Portrait of a Female Drunkard in some ways aptly describes Ottinger’s film as it assesses the demise of an unnamed, unspoken woman on a mission to drink herself to death, but in others it takes away and prevents us from expecting the unsettling surrealism that much of the film utilises throughout. Yet, such is the way Ottinger plays with her unsettling vision that much of what we see will not fully strike the viewer until long after viewing as she drifts in and out astutely of investigating the admittedly narrow structure of someone trying, as we might assume, to drink away significant pain whilst constructing many cinematic ironies throughout.

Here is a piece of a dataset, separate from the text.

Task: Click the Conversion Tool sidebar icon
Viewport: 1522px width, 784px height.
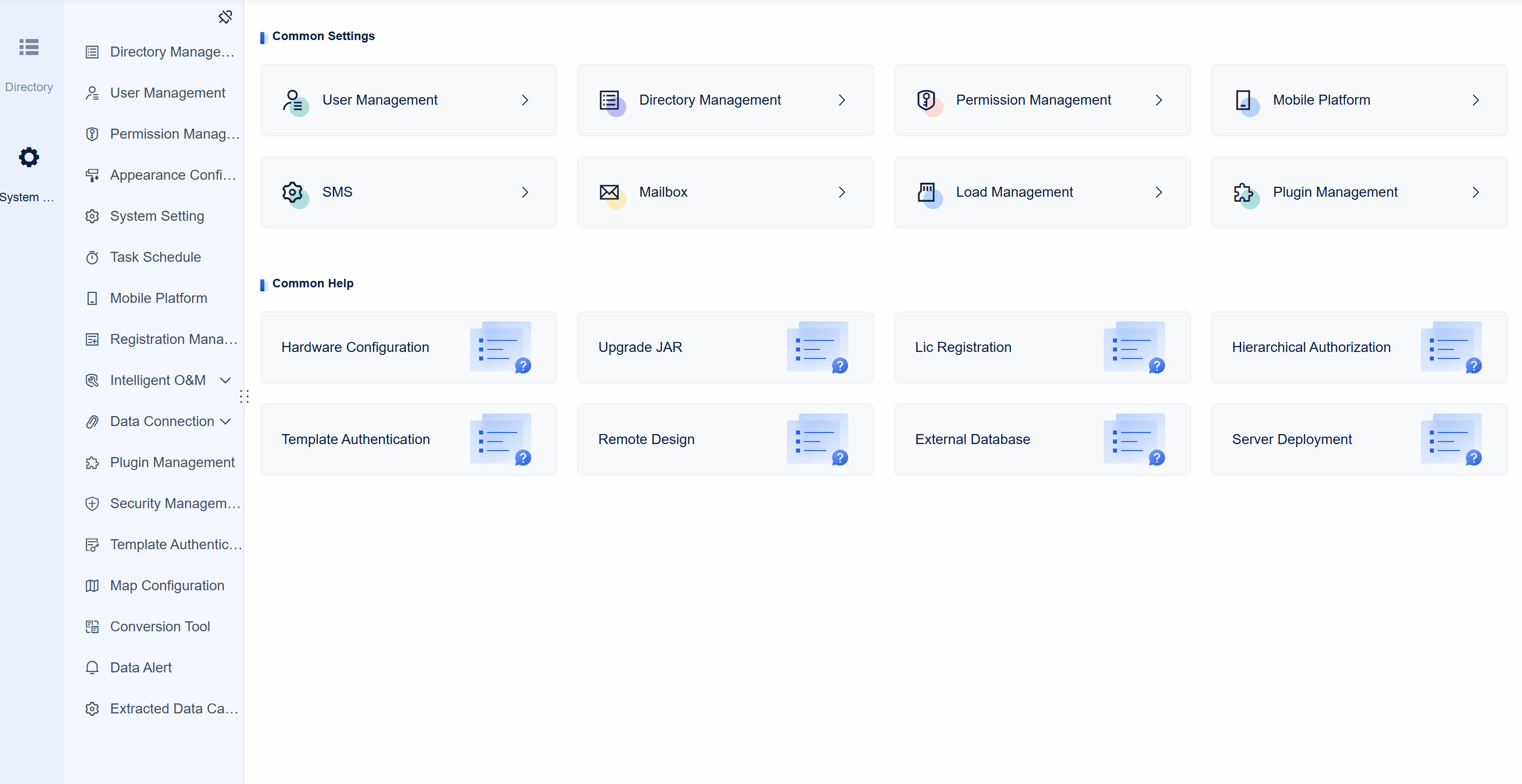Action: [x=93, y=626]
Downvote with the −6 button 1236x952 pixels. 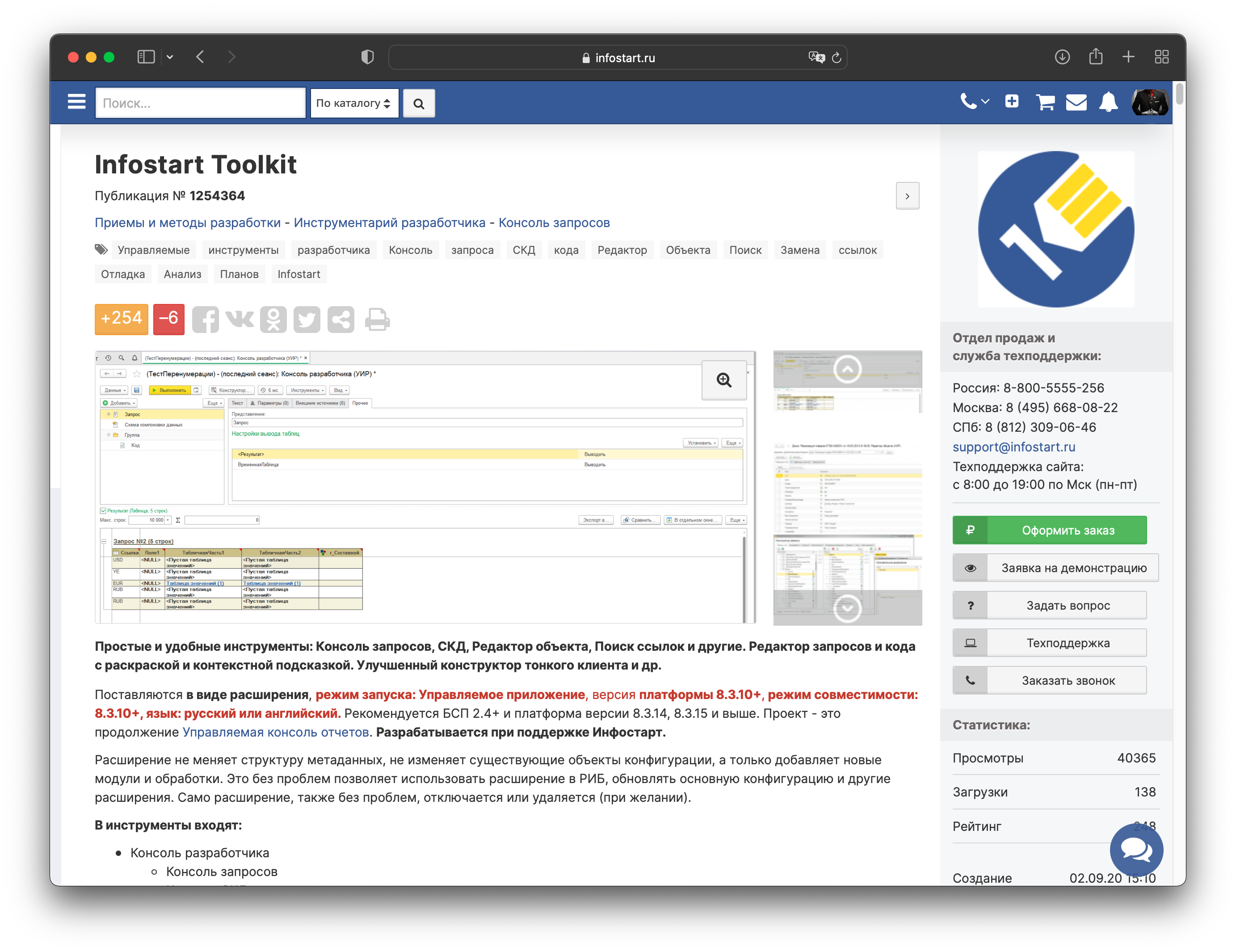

One scene in which our titular figure is seen binging on cognac at a startling pace as a group of unrelated ladies – who appear throughout – discuss the statistics surrounding alcoholism particular resonates with me. It, alongside the final sequence which displays our figure done and ultimately ignored by those around her, exhibits astutely what Ottinger’s film very clearly represents. Even more so, the effect on the viewer is driven by a strange poignancy.
This woman’s problem may have been clear, but her inevitable solution was even clearly. Ottinger succeeds because of that: she’s made a film worthy of pure existentialism, but also one with a strong importance due to how it manifests statements of irony and then drops them like a bomb straight onto the viewer’s lap. What a strange, unsettling, beautiful work.